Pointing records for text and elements
_ _ _

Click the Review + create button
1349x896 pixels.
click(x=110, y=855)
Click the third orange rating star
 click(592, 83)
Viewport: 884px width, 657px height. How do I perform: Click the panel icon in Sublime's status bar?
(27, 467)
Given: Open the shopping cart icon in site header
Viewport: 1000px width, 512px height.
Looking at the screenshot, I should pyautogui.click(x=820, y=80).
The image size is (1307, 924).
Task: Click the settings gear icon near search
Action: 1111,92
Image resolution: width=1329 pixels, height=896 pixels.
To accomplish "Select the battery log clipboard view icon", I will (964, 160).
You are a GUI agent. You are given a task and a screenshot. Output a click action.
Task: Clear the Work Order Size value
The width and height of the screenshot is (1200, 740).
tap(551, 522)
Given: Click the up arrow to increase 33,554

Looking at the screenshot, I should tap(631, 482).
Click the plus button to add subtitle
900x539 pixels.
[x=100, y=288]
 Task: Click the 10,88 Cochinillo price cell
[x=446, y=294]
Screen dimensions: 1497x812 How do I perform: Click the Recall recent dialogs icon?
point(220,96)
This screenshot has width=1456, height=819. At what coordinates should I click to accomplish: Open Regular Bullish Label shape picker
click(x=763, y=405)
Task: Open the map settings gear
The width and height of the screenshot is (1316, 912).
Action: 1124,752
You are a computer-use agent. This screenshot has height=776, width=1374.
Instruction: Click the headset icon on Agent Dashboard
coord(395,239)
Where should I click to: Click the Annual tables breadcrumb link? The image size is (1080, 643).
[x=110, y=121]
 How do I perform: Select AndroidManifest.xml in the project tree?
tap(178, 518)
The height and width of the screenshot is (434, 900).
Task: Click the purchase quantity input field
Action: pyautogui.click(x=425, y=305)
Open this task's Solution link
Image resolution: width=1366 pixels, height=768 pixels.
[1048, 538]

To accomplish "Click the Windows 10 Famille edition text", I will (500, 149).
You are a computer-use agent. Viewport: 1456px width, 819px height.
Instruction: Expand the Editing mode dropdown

_ _ _

_WHAT IS NEEDED_: Substitute "Command" for each "Instruction" throughout the material above, leaving every other line unchanged.

_TASK RESPONSE_:
Click the Review + create button
1349x896 pixels.
click(x=110, y=855)
Click the third orange rating star
 click(592, 83)
Viewport: 884px width, 657px height. How do I perform: Click the panel icon in Sublime's status bar?
(27, 467)
Given: Open the shopping cart icon in site header
Viewport: 1000px width, 512px height.
Looking at the screenshot, I should pyautogui.click(x=820, y=80).
The image size is (1307, 924).
Task: Click the settings gear icon near search
Action: 1111,92
Image resolution: width=1329 pixels, height=896 pixels.
To accomplish "Select the battery log clipboard view icon", I will (964, 160).
You are a GUI agent. You are given a task and a screenshot. Output a click action.
Task: Clear the Work Order Size value
The width and height of the screenshot is (1200, 740).
tap(551, 522)
Given: Click the up arrow to increase 33,554

Looking at the screenshot, I should tap(631, 482).
Click the plus button to add subtitle
900x539 pixels.
[x=100, y=288]
 Task: Click the 10,88 Cochinillo price cell
[x=446, y=294]
Screen dimensions: 1497x812 How do I perform: Click the Recall recent dialogs icon?
point(220,96)
This screenshot has width=1456, height=819. At what coordinates should I click to accomplish: Open Regular Bullish Label shape picker
click(x=763, y=405)
Task: Open the map settings gear
The width and height of the screenshot is (1316, 912).
Action: 1124,752
You are a computer-use agent. This screenshot has height=776, width=1374.
Command: Click the headset icon on Agent Dashboard
coord(395,239)
Where should I click to: Click the Annual tables breadcrumb link? The image size is (1080, 643).
[x=110, y=121]
 How do I perform: Select AndroidManifest.xml in the project tree?
tap(178, 518)
The height and width of the screenshot is (434, 900).
Task: Click the purchase quantity input field
Action: pyautogui.click(x=425, y=305)
Open this task's Solution link
Image resolution: width=1366 pixels, height=768 pixels.
[1048, 538]

To accomplish "Click the Windows 10 Famille edition text", I will (500, 149).
You are a computer-use agent. Viewport: 1456px width, 819px height.
Command: Expand the Editing mode dropdown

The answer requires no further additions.